See this article for the science.
In addition Gary Taubes explains the mechanism of creating low density lipoproteins very concisely in his book Good Calories, Bad Calories:
“After we eat a carbohydrate-rich meal, the bloodstream is flooded with glucose, and the liver takes some of this glucose and transforms it into fat—i.e., triglycerides—for temporary storage. These triglycerides are no more than droplets of oil. In the liver, the oil droplets are fused to the apo B protein and to the cholesterol that forms the outer membrane of the balloon. The triglycerides constitute the cargo that the lipo-proteins drop off at tissues throughout the body. The combination of cholesterol and apo B is the delivery vehicle. The resulting lipoprotein has a very low density, and so is a VLDL particle, because the triglycerides are lighter than either the cholesterol or the apo B. For this reason, the larger the initial oil droplet, the more triglycerides packaged in the lipoprotein, the lower its density.”
How do we measure our cholesterol risk?
There are two sound ways to measure atherogenic lipoproteins (the bad guys). The optimal test is the NMR Lipoprofile which gives a count for the number of each type of lipoprotein (LDL-P, HDL-P, VLDL-P and IDL-P). The test for this was created by LipoScience Inc. The NMR LipoProfile test is relatively easy to obtain in the USA. It’s somewhat harder in the UK. A company called Genova Diagnostics Europe offer a test called CV Health for £239 which appears to use LipoScience’s NMR tech. LipoScience have a great sheet for how to interpret the test results here.

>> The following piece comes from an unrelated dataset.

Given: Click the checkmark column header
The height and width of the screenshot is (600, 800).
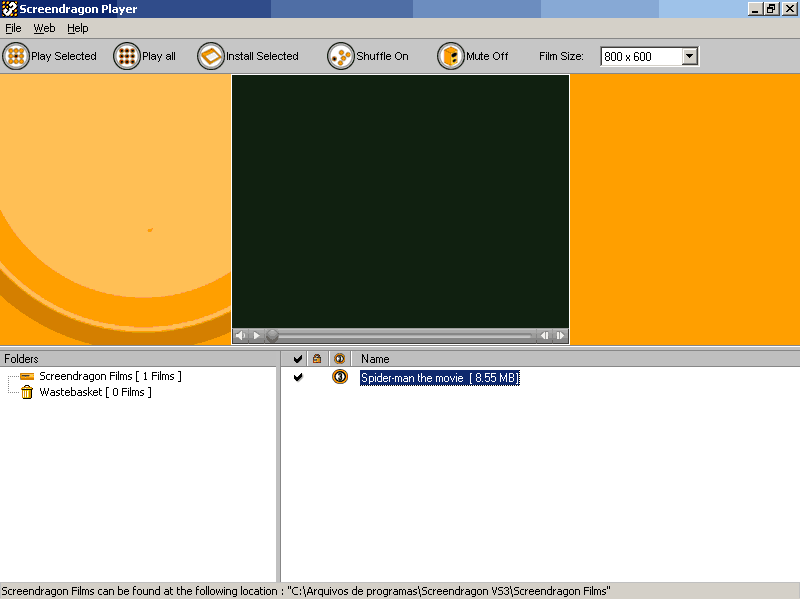Looking at the screenshot, I should (297, 358).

Measuring Apolipoprotein B (ApoB, in particular the hepatic ApoB100) is the next best option. This test gives the total number of IDL-P, LDL-P and VLDL-P (but no breakdown). This is because each of these lipoproteins has one molecule of ApoB100.
I’ve tried to keep this article brief, and consequently may have missed important information out. If you have any questions please do ask in the comments or on Facebook. I welcome arguments, as long as they’re backed by science. I intend to add more references to this article in time.
Jimmy Moore’s Podcast ‘Ask the low carb experts’ with Dr. Thomas Dayspring. Highly recommended.
Gary Taubes’ Book – Good Calories, Bad Calories.
Perhaps the best primer to the alternate hypothesis of adiposity. Particuarly love this analogy Taubes makes regarding cholesterol:
“Measuring the LDL/HDL-C and then making potentially life-changing health decisions based on the number is like counting the number of people riding in vehicles on a freeway to determine the severity of traffic. It’s data, and it might give you a rough approximation of the situation, but it’s not as useful as actually counting the number of vehicles. A reading of 100 could mean you’re dealing with a hundred compact cars, each carrying a single driver, or it could mean you’ve got four buses carrying 25 passengers each. Or it could be a couple buses and the rest cars. You simply don’t know how bad (or good) traffic is until you get a direct measurement of LDL and HDL particle number.”
Peter Attia’s Blog Post Series – Straight Dope on Cholesterol. Attia goes into some real depth on the subject – interesting if you can keep up with the science. I struggled, but still took some good stuff away from it.